Contudo era ainda muito distante o novo milênio impossibilitando aos brasileiros divisar o novo golpe constante do programa e liderado pelo “Coiso” Jair Bolsonaro. Edmar assumiu e ampliou a tradição luqueana de sequenciar as mudanças e ampliar o aspecto cultural que até hoje persiste, mesmo tantos e tantos tendo partido para outros paramos.

Desta ação se beneficiaram todas as vertentes culturais, pois a Cantina do Lucas em sua trajetória somente se viu prestigiada por escritores de todos os naipes, músicos, gente do teatro, do cinema, do balé, artes plásticas, jornalistas, professores universitários e alunos, políticos notadamente de esquerda, bem como históricos líderes de movimentos resistentes formados por dirigentes históricos bem e guerrilheiros (as) a de naipe histórico.

Milton Nascimento (Bituca) e o Clube da Esquna, Clara Nunes, Chanina, Inimá de Paula, Fernando Brant, Petrônio Bax, YaraTupinambá, Nilson Azevedo, Pedro Paulo Cava, Aroeira, Fernando Brant, Geraldo Magalhães, Roberto Drummond, Heloisa Duarte, Procópio, Luciene Marzagão, Geraldo Carrato, Toninho Horta, José Maurício Vidal Gomes, Zé Maria Rabelo, Dinorá do Carmo, Felipe Drummond, Carlos Felipe, Lina Lapertosa, os irmãos Pederneiras, Gilú, advogados, Murilo Rubião, Geraldo Alves, Isaias Golgher, Álvaro Hardy, Fritz Teixeira de Salles, Ângela Carrato, Sofia Diniz, Álvaro Apocalipse, Jota D’Ângelo – mínimo minimorum – cujas digitais estão gravadas naquelas paredes.

E com eles Chico Buarque de Holanda, Zézé Mota, MercedezSosa – com quem eu tive o prazer de jantar-, Paulo Autran, Tonia Carrero, também com as digitai lá gravadas e nas memórias dos frequentadores,também uma pequena citação porque nomear a todos implica em escrever outros livros de muitas páginas nesta história radical de mudança do que era o provincianismo para a Belo Horizonte atual.

E o Edmar Roque segurando barras. Capítulo “especial para o garçom símbolo” e mais famoso de Belo Horizonte, Olímpio Perez Munhoz, o “Anjo Anarquista” e suas advertências de que a casa por momentos estava infestada da repressão e dedos duros; “Hoje não temos filé a cubana” e “Salada russa está em falta”. E o humor do jornaleiro Tostão a anunciar manchetes que alguém – principalmente os jornalistas Tatá Madureira ou o Ronaldo Solha liam para ele. Querem um exemplo: “Santa Ceia adiada pela crise do óleo de soja”.
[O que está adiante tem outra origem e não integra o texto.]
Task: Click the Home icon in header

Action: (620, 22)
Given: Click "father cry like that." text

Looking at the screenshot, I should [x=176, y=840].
Edmar Roque segurando as pontas e criando novas delícias de um cardápio até hoje farto e apreciadíssimo. Pessoalmente o pequeno Arthur, Janaína e eu – três gerações – preferimos o parisiense, Janaína sempre solicitando que o talharim vegetariano.

Pilotando o atendimento ao público para nos saciar a fome, lembramo-nos de todos que já partiram memórias vivas e atuais, em especial Deco, Nonô, Piazza, Geraldinho. Na cozinha entre saudades e vivos e vivas Shirlei, Cardoso, Clotilde, Andreza,Orlandina e Tercina, a retaguarda impávida dos famintos.
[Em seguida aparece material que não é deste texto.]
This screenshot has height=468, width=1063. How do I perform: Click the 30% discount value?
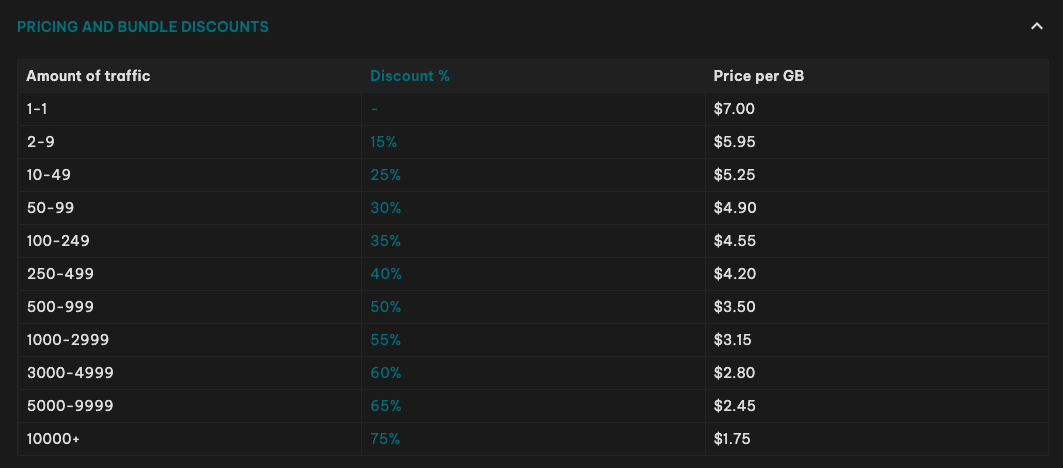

Mas veio um tempo de tristeza com a partida de Edmar, sequenciado em seus propósitos por dona Maria Xavier Cunha Roque, Elisa, Ana Luiza e Maria Leonor. Eles seguraram a barra e ainda tiveram força para vencer a pandemia, mantendo – via segredos da Cantina do Lucas – a história em andamento. Foi criado um serviço de entrega domiciliar. Sem esquecer Marcia, Ângela, Silvany, Sandra. Angêla, Patrícia, Geraldo e Elza.

E os domadores de glutões e beberrões Marciley, João Victor, Rivelino, Resende, César, Nunes, Dino, Luiz, Alisson, Mourão e Paulo, faltando Cristiane, Juliano e Carlos Ferreira Neto, o Carlinhos. O final de festa sempre a recomeçar no dia seguinte com a passagem onde sempre estão a postos com elegância e fidalguia, Norberto, Ana Maria e João Vitor.

Agora é só aguardar a chegada do primeiro centenário da Cantina do Lucas.